Why has the West been so supportive of Palestinian nationalism, yet so reluctant to support the Kurds, the largest nation in the world without a state?
The Kurds have been instrumental in fighting Daesh; they have accepted millions of refugees fleeing the terror movement for the protection of the Kurdistan Regional Government (KRG); and they embrace Western values such as gender equality, religious freedom and human rights.
They are an ancient people with an ethnic and linguistic identity stretching back millennia and have faced decades of brutal oppression as a minority. Yet they cannot seem to get sufficient support from the West for their political aspirations.
The Palestinians, by contrast, claimed a distinct national identity relatively recently; are less than one-third fewer in number (in 2013, the global Palestinian population was estimated by the Palestinian Authority to be 11.6 million); control land that is less than 1/15th the size of the KRG territory; and have not developed their civil society or economy with nearly as much success as the Kurds.
Yet the UN, the EU, the Arab League, and other international bodies have all but ignored Kurdish statehood dreams while regularly prioritising Palestinian ambitions over countless other global crises.

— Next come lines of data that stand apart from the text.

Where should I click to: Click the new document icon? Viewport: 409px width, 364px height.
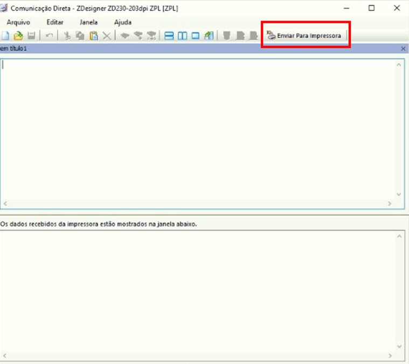5,36
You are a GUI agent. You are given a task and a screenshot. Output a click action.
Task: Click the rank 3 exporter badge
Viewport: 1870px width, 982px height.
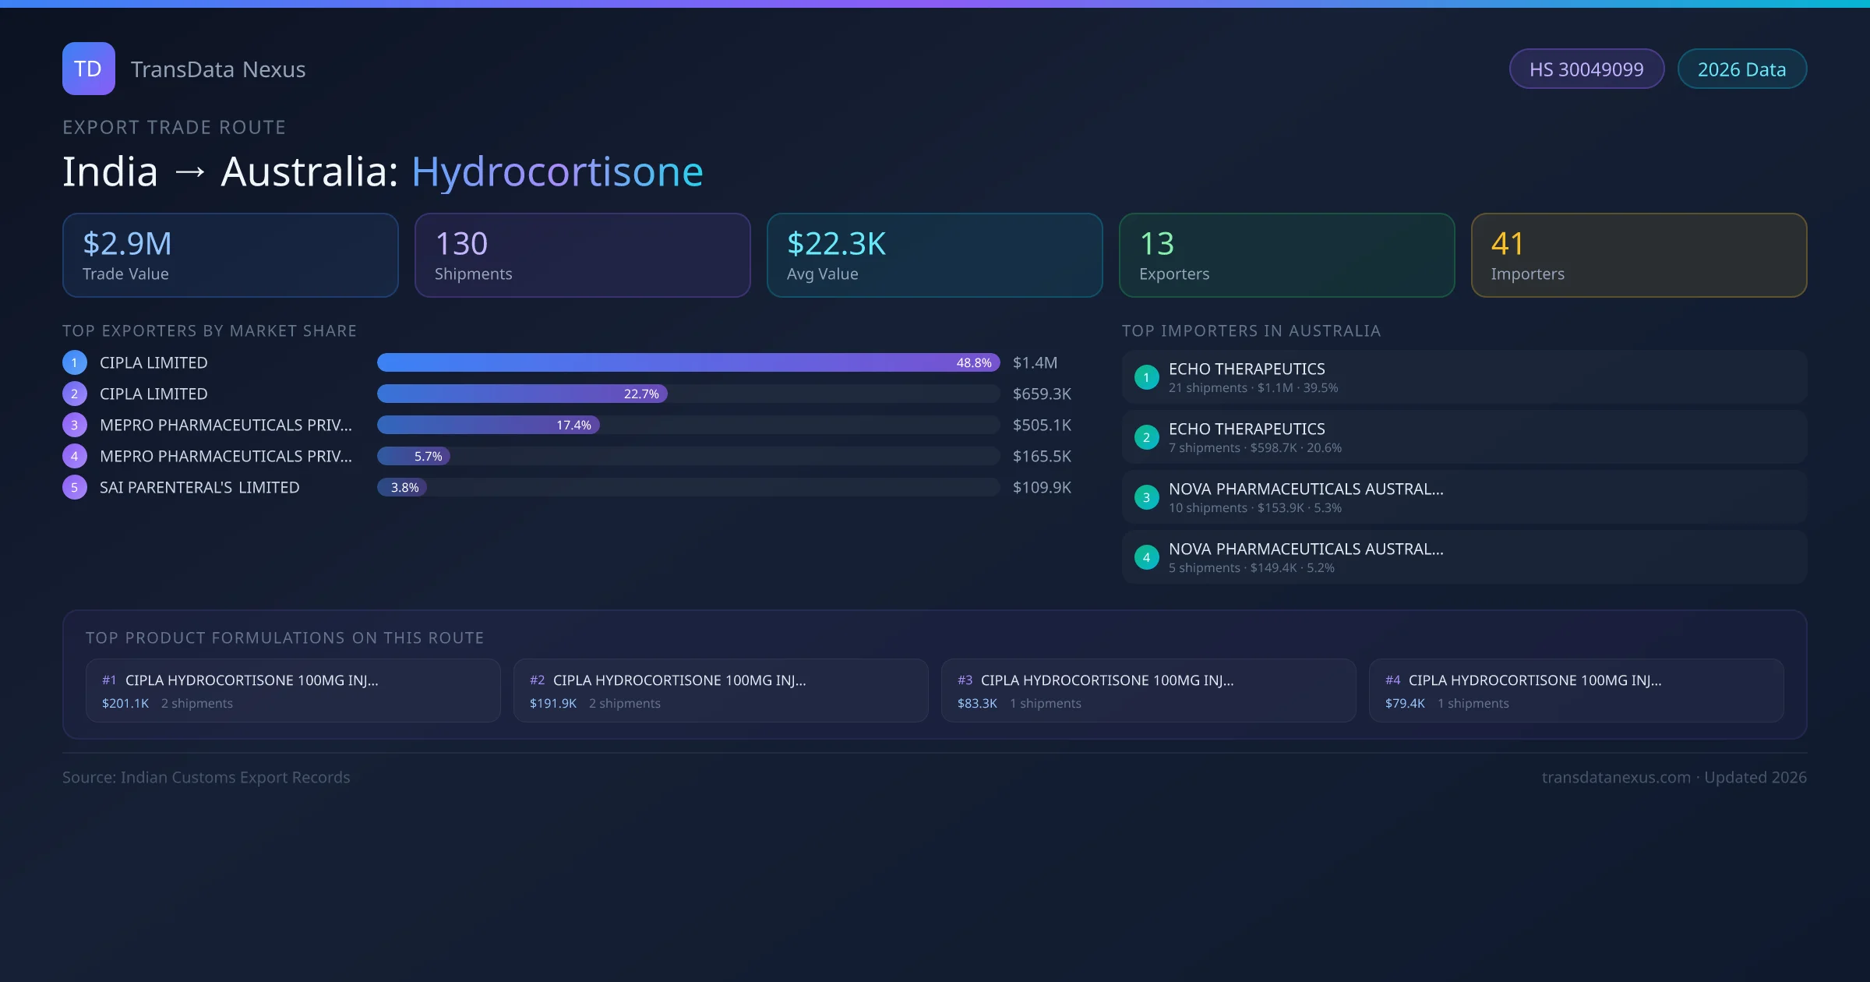pyautogui.click(x=75, y=425)
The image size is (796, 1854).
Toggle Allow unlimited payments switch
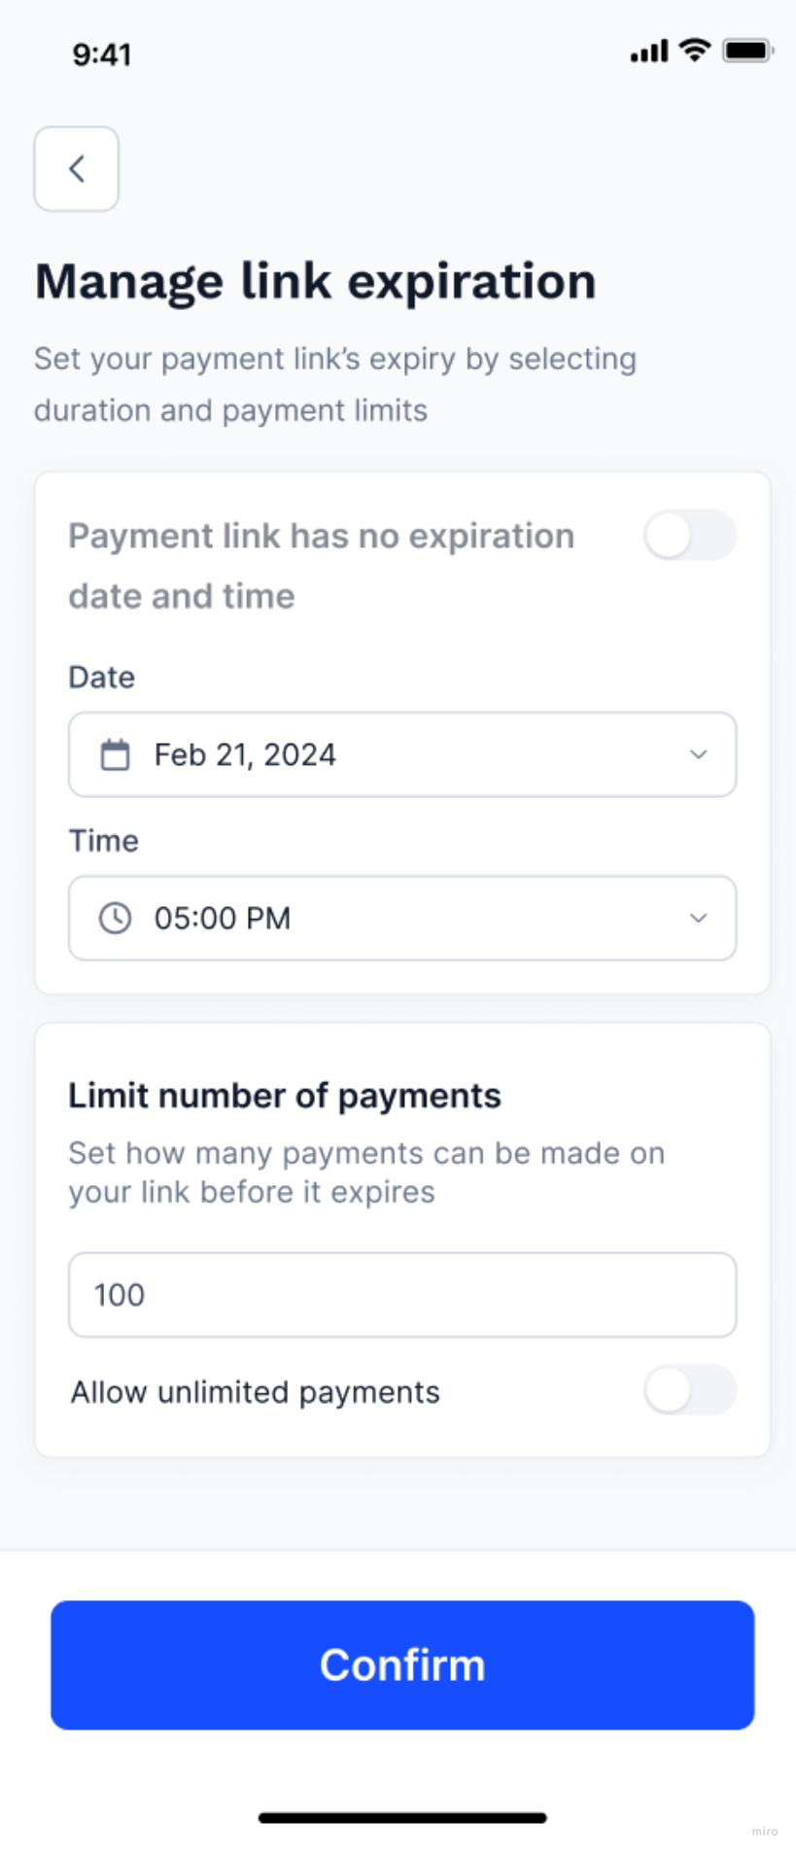[x=689, y=1390]
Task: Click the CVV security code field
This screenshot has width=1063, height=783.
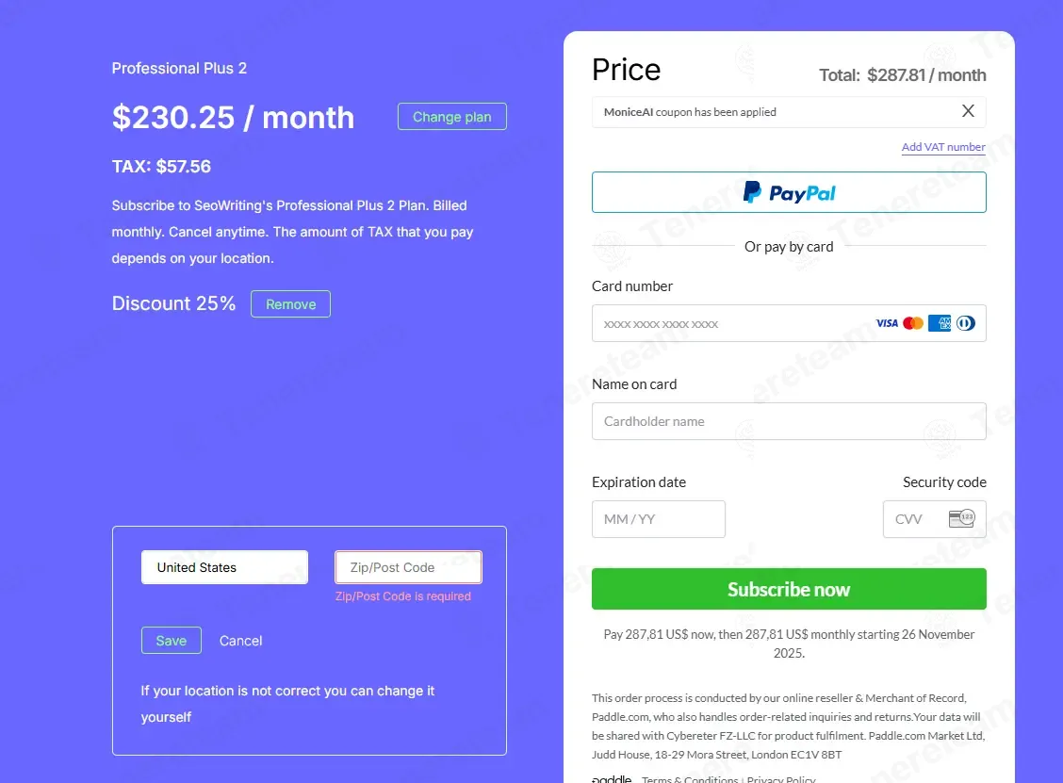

In 2014, the UK and Sweden joined much of the rest of the world in recognising a Palestinian state. There has been no similar global support for a Kurdish homeland. Moreover, Kurdish statehood has been hobbled by US reluctance to see the Iraqi state dismantled and by regional powers like Turkey, which worries that a Kurdish state will stir up separatist feelings among Turkish Kurds.
With an estimated worldwide population of about 35 million (including about 28 million in the KRG or adjacent areas), the Kurds are the fourth-largest ethnic group in the Middle East (after the Arabs, Persians and Turks), and have faced decades of persecution as a minority in Turkey, Iran and Iraq.
The Kurds in Turkey have also suffered oppression dating back to Ottoman times, when the Turkish army killed tens of thousands of Kurds in the Dersim and Zilan massacres.
The drive for Kurdish rights and separatism in Iran extends back to 1918 and, during its most violent chapter, cost the lives of over 30,000 Kurds.
A 2007 study notes that 300,000 Kurdish lives were lost just in the 1980s and 1990s. The same study states that 51,000 Jews and Arabs were killed in the Arab-Israeli conflict from 1950 until 2007 (and, because that total includes wars with Israel's Arab neighbours, Palestinians are a fraction of the Arab death toll).
Perhaps because of the Kurds' own painful history, the KRG is exceptionally tolerant towards religious minorities and refugees. It has embraced its tiny community of Jews, and in 2014, the Kurds rescued about 5,000 Yazidis trapped on Mount Sinjar after fleeing attempted genocide by Daesh.
The KRG absorbed 1.8 million refugees as of December, representing a population increase of about 30 per cent. It reportedly needs $1.4 to $2.4 billion to stabilise the internally displaced people in its territory.
The Kurdish commitment to gender equality is yet another reason why Kurdish statehood merits Western support. There is no gender discrimination in the Kurdish army: their women fight (and get beheaded) alongside the men.
The Kurds are also the only credible ground-force fighting Daesh, which "would have totally controlled the Baji oil field and all of Kirkuk had the [Kurdish] Peshmerga not defended it," according to Jay Garner, a retired US army general.
Because the Kurds are religiously diverse moderates who prioritise their ethno-linguistic identity over religion, a Kurdish state would help to balance out the radical Middle East forces in both the Shiite and Sunni camps. The Kurds are already very pro-American.
A Kurdish state would also have excellent relations with Israel, another moderate, pro-Western democracy in the region. Israeli Prime Minister Benjamin Netanyahu endorsed Kurdish independence in 2014, and Syrian Kurds - after recently declaring their autonomy - expressed an interest in developing relations with Israel.
By almost any measure, a Kurdish state deserves far more support from the West. Helping the Kurds should be a major priority for the EU, which absorbs countless new refugees every day that Daesh is not defeated. If the EU were to fund the KRG's refugee relief efforts and support their military operations against the terror movement, far fewer refugees would end up on their shores.